You do not set out what conduct was alleged to be "unclean hands." Therefore I query whether this was just a mislabeling of the little used, but as far as I can tell still valid legal maxim of "ex dolo malo non oritur actio." See, e.g., Higgins v. McCrea, 116 U.S. 671, 686 (1886). While the fact pattern of the foregoing would be today be decided on the grounds of not enforcing a contract as against public policy, its history, at least in my state (Illinois) has been broader, and closer to unclean hands. (I have pleaded it a few times in legal cases, where, had the case been in equity, I would have pleaded unclean hands.) This legal defense is applicable to any action where allowing damages would aid or reward a fraud or illegal or immoral conduct.
Thus, for example, an employee sought damages for retaliatory discharge for reporting the fraud of her employer, but was, in fact the one who committed it, albeit on request; the defense below was called unclean hands, but the appellate court relied on the above legal maxim, instead, to affirm summary judgment.Hubert v.
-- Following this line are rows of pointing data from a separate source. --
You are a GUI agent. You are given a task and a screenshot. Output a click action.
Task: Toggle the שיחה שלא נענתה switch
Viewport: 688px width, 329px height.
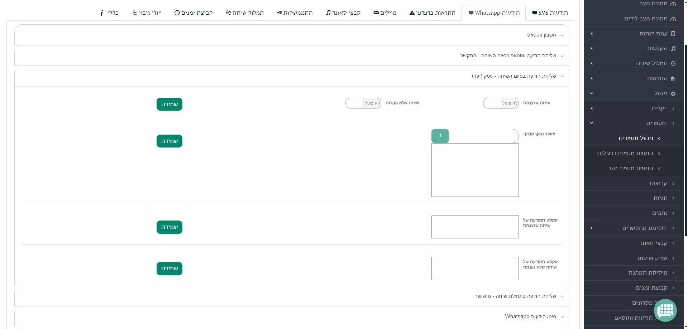363,103
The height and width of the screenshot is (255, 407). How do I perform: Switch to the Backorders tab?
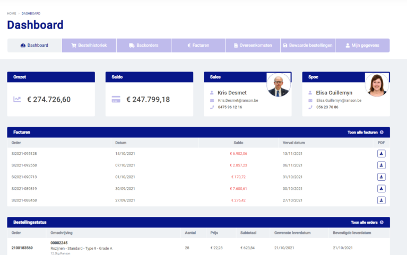pos(143,46)
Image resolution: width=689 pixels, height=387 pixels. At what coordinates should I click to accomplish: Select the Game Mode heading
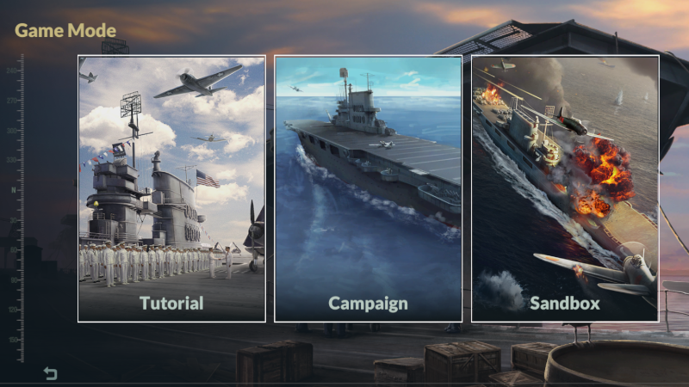(65, 31)
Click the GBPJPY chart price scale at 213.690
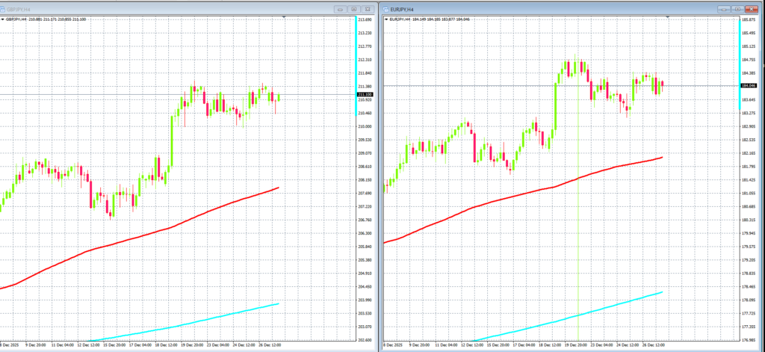This screenshot has height=352, width=765. [366, 19]
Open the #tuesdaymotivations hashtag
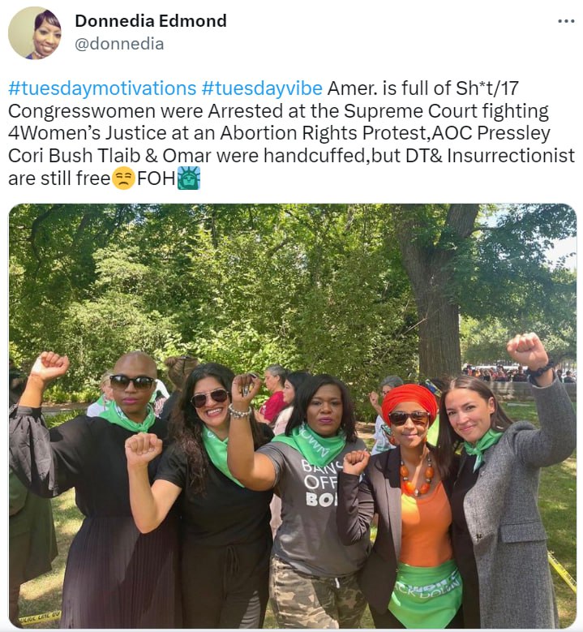583x632 pixels. [102, 88]
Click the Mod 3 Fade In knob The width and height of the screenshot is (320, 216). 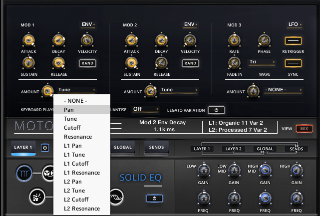234,63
Consolidated Medical Laboratories, 716 N.E.2d 329 ( Ill App.1999). In my research, I saw early cases (which I did not save), where, for example, a consignor who lied to a railroad about the value of what was contained in a package, was barred from recovering for its negligent loss, rather than simply being estopped from recovering more than the stated amount. Even broader was one where the plaintiff was denied contract damages for a perfectly legal contract in connection with its business, when it was in the business of committing fraud.
In short, this doctrine and its fact patterns are very close to the equitable concept of unclean hands Hence, rather than being an innovation depending on the merger of law and equity, it may be that the decision, rather than the reasoning, is nevertheless well-grounded in established law.
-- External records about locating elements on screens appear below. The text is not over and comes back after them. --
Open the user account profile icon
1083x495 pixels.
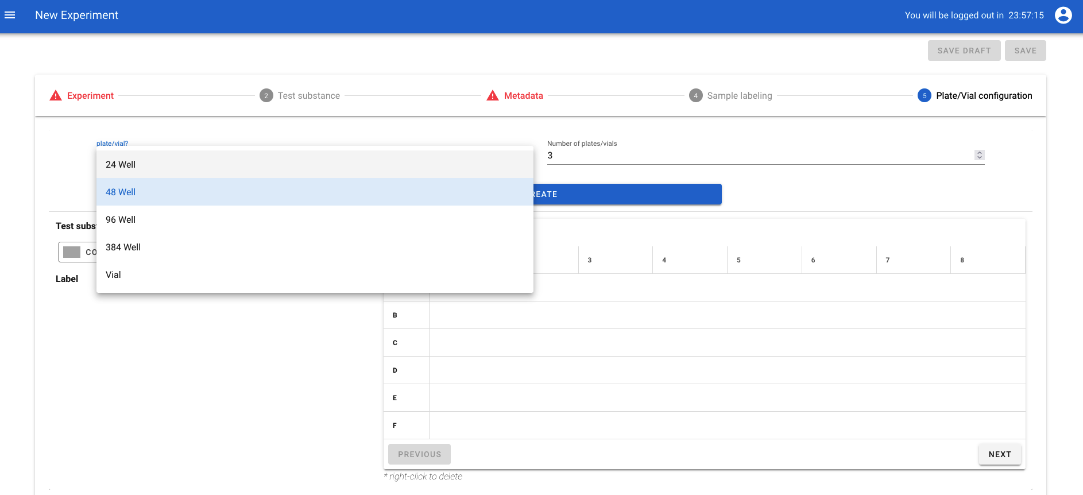point(1063,16)
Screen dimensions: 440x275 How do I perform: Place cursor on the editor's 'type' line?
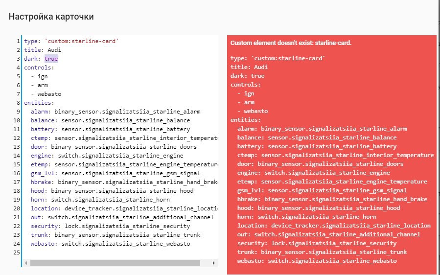[x=71, y=41]
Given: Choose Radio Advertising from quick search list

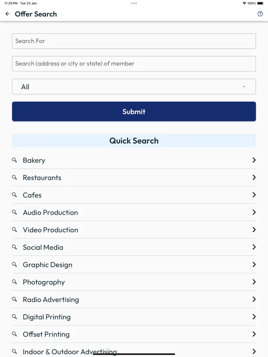Looking at the screenshot, I should coord(134,299).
"You do not set out what conduct was alleged to be "unclean hands."
From the Federal Circuit opinion, the misconduct here was misleading the Patent Office in the course of obtaining the patent which as at issue in the case. This is a classic case of unclean hands. This is often litigated in patent cases, The seminal case is Precision Instrument Mfg. Co. v. Automotive Co., 324 U.S. 806 (1945)
Well then, I think the legal maxim, as opposed to the equitable one could apply and the whole controversy is barking up the wrong tree. Why go with equitable "unclean hands" when the legal doctrine "ex dolo malo non oritur actio" ( "out of fraud no action arises.") would seem to do as well in this case.
If the patent was obtained through misrepresentations, then, from the admittedly state-based research I've done, the legal defense is applicable. I read the Precision Instrument case, and it relies heavily on the same public policy underlying the legal doctrine. Combining Higgins v. McCrea, 116 U.S. 671 (1886)--an old but never overruled or abrogated case--with Precision Instrument should be nigh on dispositive, although if I was writing the brief I'd do some intense research and trace the development of the doctrine. My impression is that "unclean hands" may be a bit broader, but I don't see that as an issue in this case.
It seems odd that the district and appellate courts, and then amici missed an admittedly obscure, but not unknown doctrine. Maybe I am missing something--if so, I would like to know.what it is. Otherwise, the whole controversy is founded on ignorance of the law and mere mislabeling.